:: ENTRIES SHOWN ::

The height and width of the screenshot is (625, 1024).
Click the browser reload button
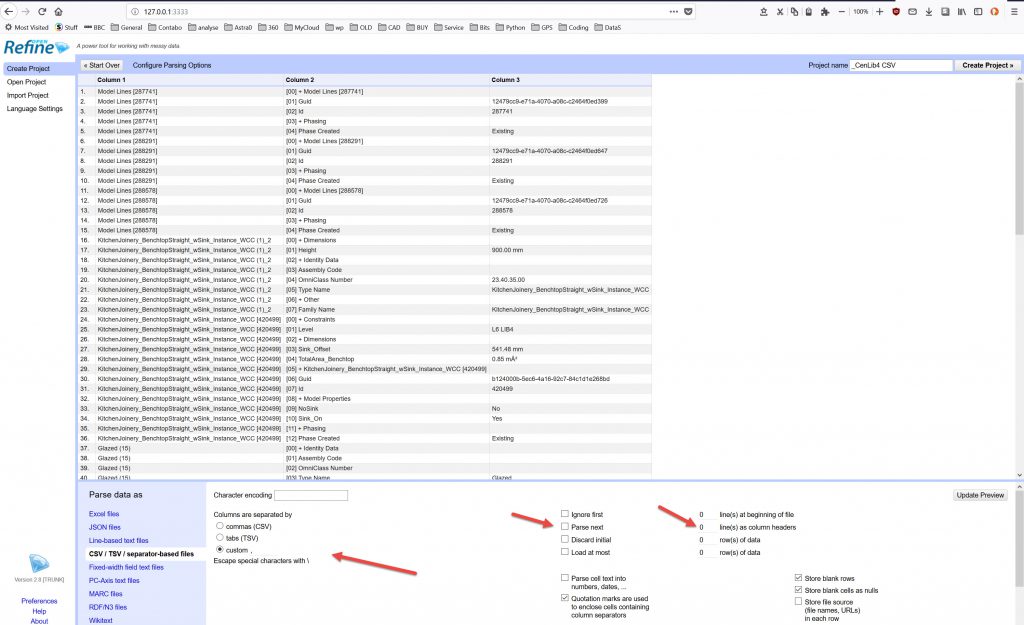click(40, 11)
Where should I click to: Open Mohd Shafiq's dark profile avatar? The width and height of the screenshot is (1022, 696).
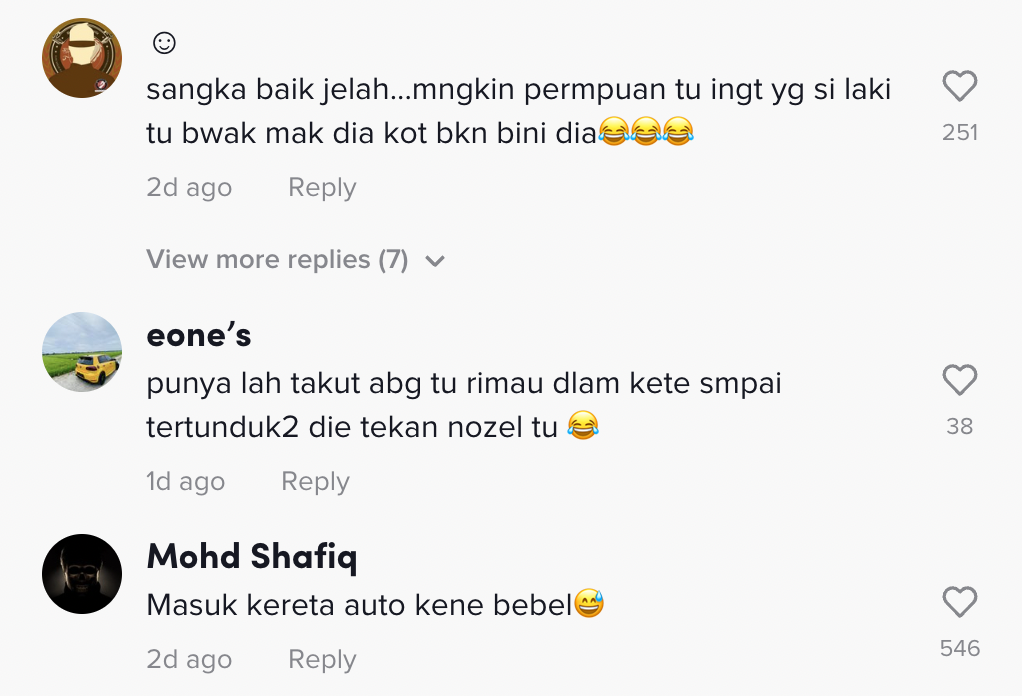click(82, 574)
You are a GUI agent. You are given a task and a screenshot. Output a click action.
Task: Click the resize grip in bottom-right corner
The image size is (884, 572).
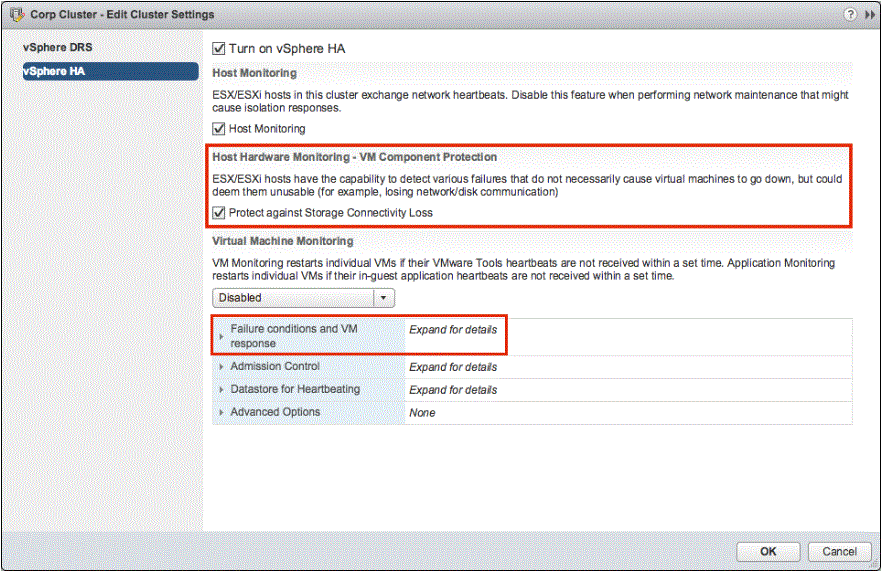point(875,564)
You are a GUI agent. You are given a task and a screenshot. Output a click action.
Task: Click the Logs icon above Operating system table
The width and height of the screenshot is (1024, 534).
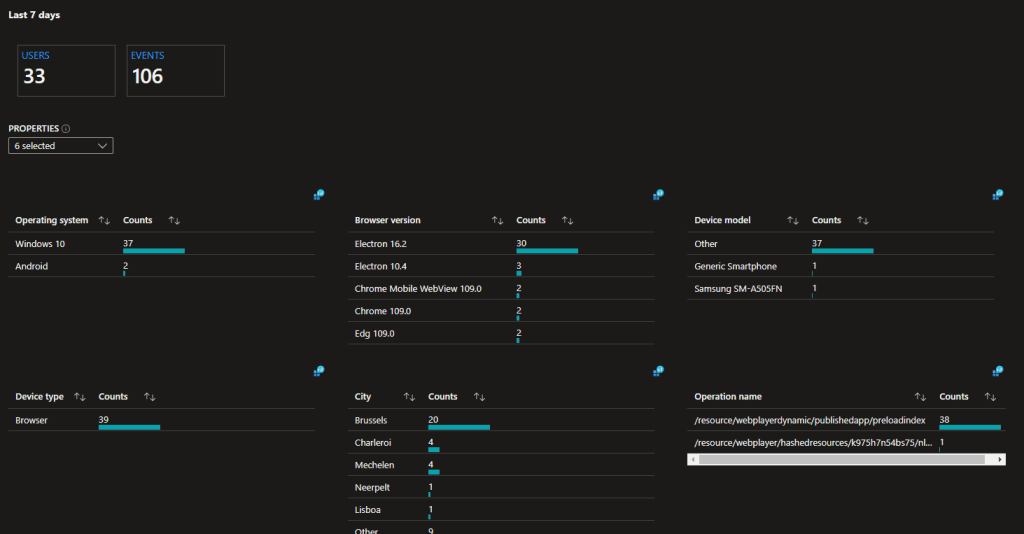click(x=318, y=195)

:::

Only the lines from the one holding "Task: Click the resize" through the end of the records belong in the answer, copied exactly and without pictures.

Task: Click the resize grip in bottom-right corner
The image size is (884, 572).
point(875,564)
You are a GUI agent. You are given a task and a screenshot. Output a click action.
Task: Click the Logs icon above Operating system table
The width and height of the screenshot is (1024, 534).
click(x=318, y=195)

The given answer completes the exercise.